Afterwards run bundle exec rubocop -a
to auto-correct all found offenses.
In my projects I add a taks rake ci
to the Rakefile which automatically runs rubocop and the tests and any other task I run to ensure my project is in a good state.
Rakefile
if %w(development test).include? Rails.env
require "awesome_print"
require "bundler/audit/task"
require "rspec/core/rake_task"
require "rubocop"
Bundler::Audit::Task.new
RSpec::Core::RakeTask.new(:rspec) do |t|
# t.exclude_pattern = "**/{system}/*_spec.rb" # skip system specs
end
namespace :factory_bot do
desc "Verify that all FactoryBot factories are valid"
task lint: :environment do
puts "Building all factories and traits to ensure they are valid"

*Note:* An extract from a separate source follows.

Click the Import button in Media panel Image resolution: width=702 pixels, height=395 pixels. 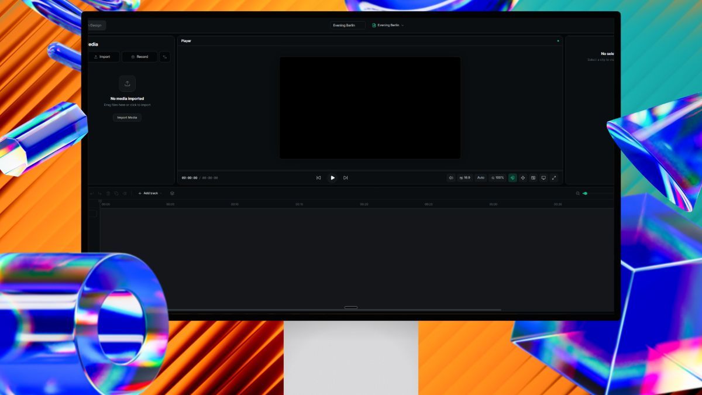(103, 57)
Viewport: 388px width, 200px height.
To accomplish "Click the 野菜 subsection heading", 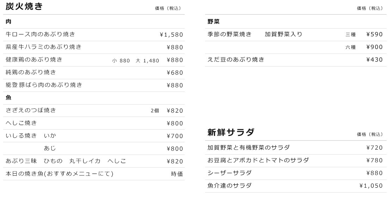I will tap(214, 22).
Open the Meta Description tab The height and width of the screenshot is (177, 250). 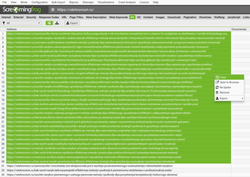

FactoryBot.lint traits: true, strategy: :build, verbose: true
end
end
desc "Run rubocop"
task rubocop: :environment do
sh "bundle exec rubocop -c .rubocop.yml"
end
desc "Run rubocop with autocorrect"
task rubocopa: :environment do
puts "Obey the autocorrection cop!"
sh "bundle exec rubocop -c .rubocop.yml --auto-correct"
end
desc "Run rubocop and the specs"
task ci: %w(rubocop bundle:audit factory_bot:lint rspec)
end
You use the rails generate ...
command to generate files or a scaffold. Usually this creates more files than I need (or want to have automatically created). Therefore I adapt the generator configuration in
config/application.rb
config.generators do |g|
g.orm :active_record, primary_key_type: :uuid
g.helper false
g.javascripts false
g.stylesheets = false
g.controller_specs false
g.factory_bot false
g.helper_specs false
g.view_specs false
g.system_tests = nil
end
This is an example of a CI configuration for gitlab. Like everything in this setup guide, you have to adapt it to your needs. This example expects the ENV variable HEROKU_PRODUCTION_API_KEY
to be set to push / deploy to production.
.gitlab-ci.yml
image: timbru31/ruby-node # Docker image with Ruby 2.6, Node.js 10, npm 6 and yarn
services:
- postgres:10.1
# Cache the bundled gems to speed up the CI runs by minutes
cache:
key: dtx_admin_ci_cache
paths:
- Gemfile.lock
- vendor/bundle/
untracked: true
variables:
DISABLE_SPRING: 1
RAILS_ENV: test
DB_HOST: postgres
before_script:
- ruby --version
- gem --version
- chmod 755 Gemfile*
- gem install bundler:2.0.1 --no-document
- bundle check || bundle install --without production --jobs $(nproc) --path vendor/bundle --binstubs vendor/bundle/bin
- cp config/database.yml.ci config/database.yml # copy gitlab-ci specific config
- bundle exec rails db:create RAILS_ENV=test
- bundle exec rails db:schema:load RAILS_ENV=test
stages:
- test
- deploy
# enable when JS / CSS or other assets need to be bundled
# - bundle exec webpack
# Optionally add more runners to GitLab-CI
# and extract the tasks to smaller jobs
# which can then be executed in parallel
# (drawback is that the setup will be done for each job)
testing:
stage: test
script:
# run rubocop, bundler:audit, factory_bot:lint and all specs
- bundle exec rake ci
# enable when using selenium_chrome_headless / chromedriver
#
# # install Chrome and chromedriver to run headless system specs
# - chmod +rx ./bin/setup_chrome
# - ./bin/setup_chrome
#
# # run only the system specs
# - bundle exec rspec spec/system
production:
stage: deploy
only:
- master
script:
- curl https://cli-assets.heroku.com/install.sh | sh
- heroku --version
# Use the gem dpl to push code to heroku
- gem install dpl
- dpl --provider=heroku --app=dtx-admin-production --api-key=$HEROKU_PRODUCTION_API_KEY
- heroku run bundle exec rails db:migrate --exit-code --app dtx-admin-production
The database config file that is being copied in the before script could look like this:
config/database.yml.ci
test: &test
adapter: postgresql
encoding: unicode
username: postgres
password: postgres
host: <%= ENV['DB_HOST'] %>
pool: <%= ENV.fetch("RAILS_MAX_THREADS") { 5 } %>
database: dtx_admin_test
I prefer to use HAML over Ruby's default ERB. That's why I install it now:
Gemfile
gem "haml-rails", "~> 2.0"
And convert either only the layout file or all existing files to HAML:
rails generate haml:application_layout convert
HAML_RAILS_DELETE_ERB=true rails haml:erb2haml
Whatever your project needs, or you like :-)
One thing I do, is to add my own Settings mechanism to read ENV variables. It also supports default values and local overrides. But that would be too much for this guide.